Tuesday, June 12, 2007

The more writing I do on this blog and other places, the more of an appreciation I have for those individuals whose job it is to write all day, every day and get paid for it. Don't get me wrong, it is a job that I still aspire to have one day no matter how old I get, but it is definitely a tedious one. Not only do you have to come up with a subject matter that is both relevant and readable, but you also have to write it in a creative way, so that it stands out head and shoulders above the millions of other writers and bloggers who may have decided to cover the exact same thing. And if you are getting paid for it, that means an editor somewhere is probably monitoring what you do, how well you do it, and the general public's response to what is written. And that last part is the most difficult part for me.
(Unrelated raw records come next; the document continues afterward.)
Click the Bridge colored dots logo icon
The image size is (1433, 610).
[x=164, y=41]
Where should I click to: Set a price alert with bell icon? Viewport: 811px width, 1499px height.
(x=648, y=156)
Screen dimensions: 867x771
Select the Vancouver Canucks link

I rarely get upset when something I write here in this blog is criticized, because I know if I wanted to, I could take the author of the comment, and rip them the next day in this very space. But when my sports articles are criticized, my skin tends to be a lot thinner, because I still consider myself to be a neophyte at this. Yes I love sports, and yes I've been writing about sports on my own for about 8-9 years now, but here recently my articles have received just a little more exposure, and my own personal insecurities are being exposed just a little bit. The only cure for that is to keep writing and to flood the market with as much writing material as I possibly can, so I don't feel quite as bad.
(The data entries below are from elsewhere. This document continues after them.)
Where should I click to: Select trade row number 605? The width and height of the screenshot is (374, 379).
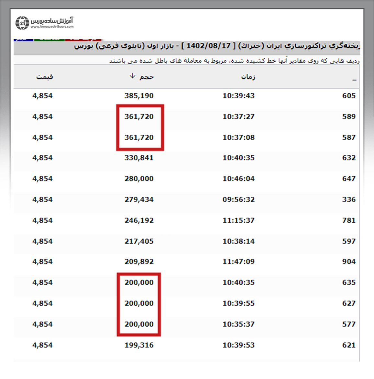[349, 96]
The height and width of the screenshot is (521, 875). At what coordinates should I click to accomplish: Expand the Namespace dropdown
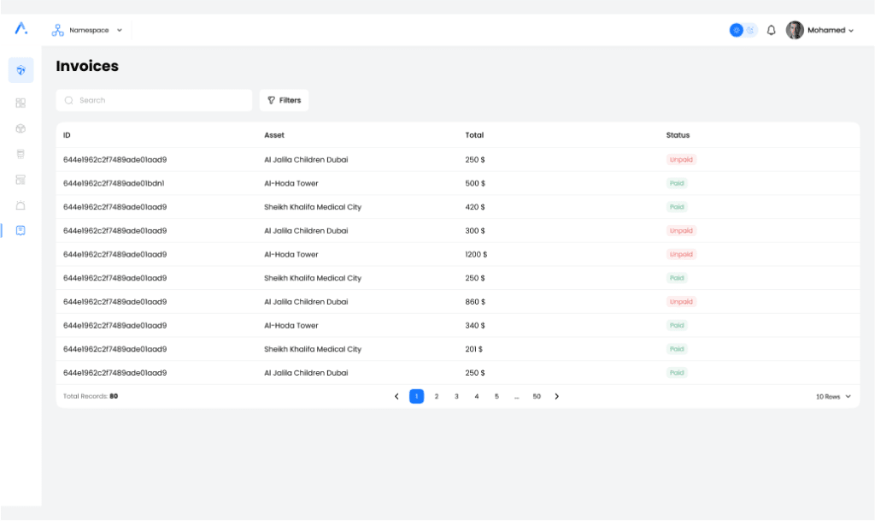click(x=87, y=30)
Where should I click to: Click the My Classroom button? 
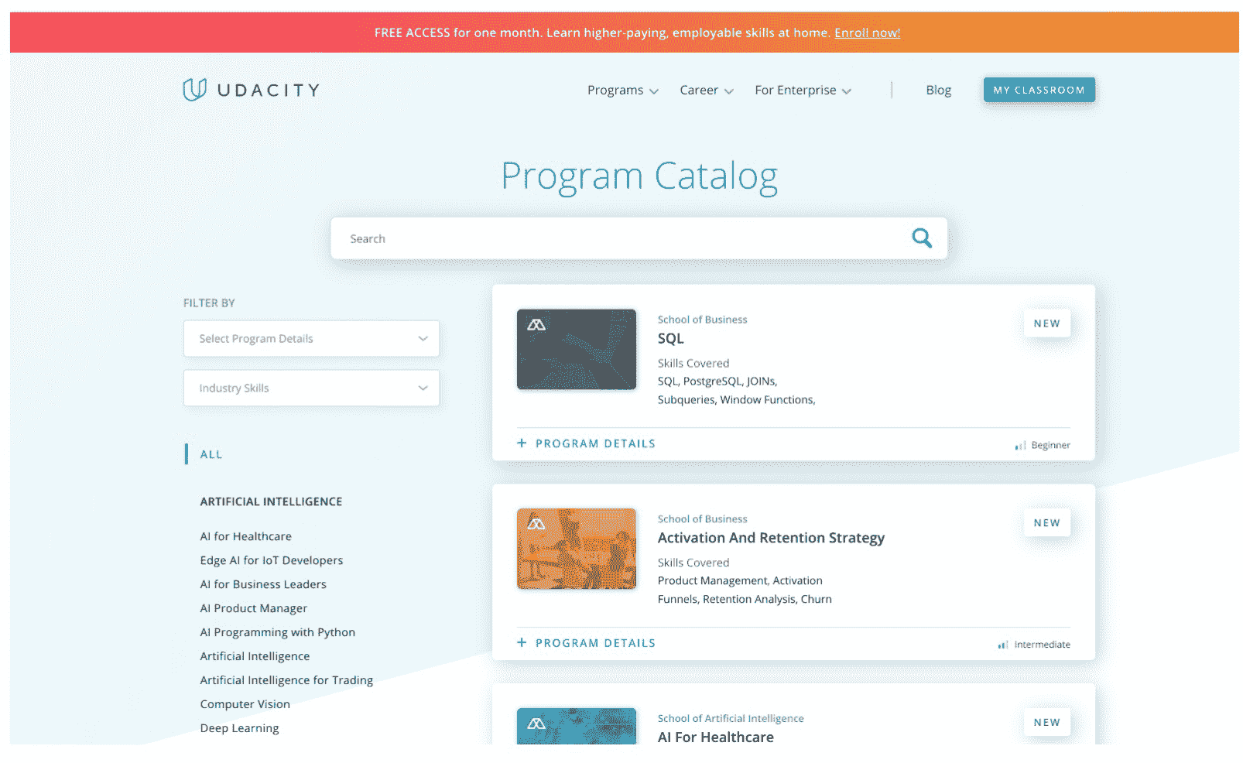[x=1039, y=90]
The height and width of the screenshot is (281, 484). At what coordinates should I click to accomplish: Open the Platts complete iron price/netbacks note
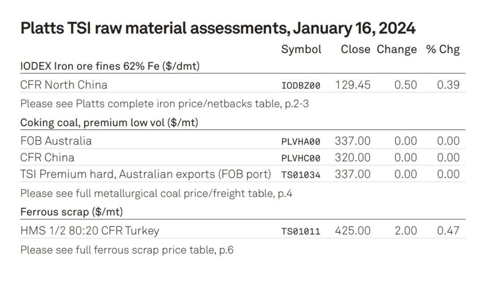[x=164, y=104]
Continuing with this writing theme, I have the ultimate respect for people who can write creatively. My friend Jamal does an excellent job of this on his blog, and I wish I possessed this talent as well. I remember in college, I had an assignment of writing a poem with a Valentine's Day theme, and it literally took me all night to come up with something that was really really corny. It just isn't in me to be creative. But if you send me to an event, and ask me to write on it and have an opinion, I'm all over it. This is why I have so much resentment towards people who write poetry(not rappers). These people can write about six lines that rhyme(or sometimes not), and then they give the poem some off the wall abstract title, and when you ask them what it means, they say well what do you think it means. I don't like that kind of ambiguity in my life man. If YOU wrote, then YOU tell me what it means, and once I know, then I'll go back and try to sift through it myself. But most poets don't give you the pleasure of doing that and it burns me up. **Sidebar: This is the EXACT reason why so many people were disgusted with the Sopranos finale. Instead of writing of definitive ending, David Chase wrote an ending that left people wondering what happened, and it was open to multiple interpretations. As my main man Michael Wilbon said, this is a mafia series, give me gore and murder first, introspection a distant second.**sidebar over. As much as I hate poetry, I do have one poem that I will always love and it is this one.

What's Going On - Donny Hathaway

6 comments:

BewRadley said...

I always wish to have a creative flair to my writing but i try to bring my personality to it..and i hope i convey that..

I don't keep up with the Sopranos anymore...but I'm praying they don't do the same thing to The Wire's last episode..

Unknown said...

I have so many ideas but word choice and editing get in the way. I feel like good writing takes time and I really don't want to put the time in.

*response to the sidebar* i didn't have hbo for this season but my coworkers are speculating that the DVD will have alternate endings. So they left it abrupt for DVD sales.

Miss Black River said...

No TV so I missed the Sopranos finale. Sad for me because I used to watch that show.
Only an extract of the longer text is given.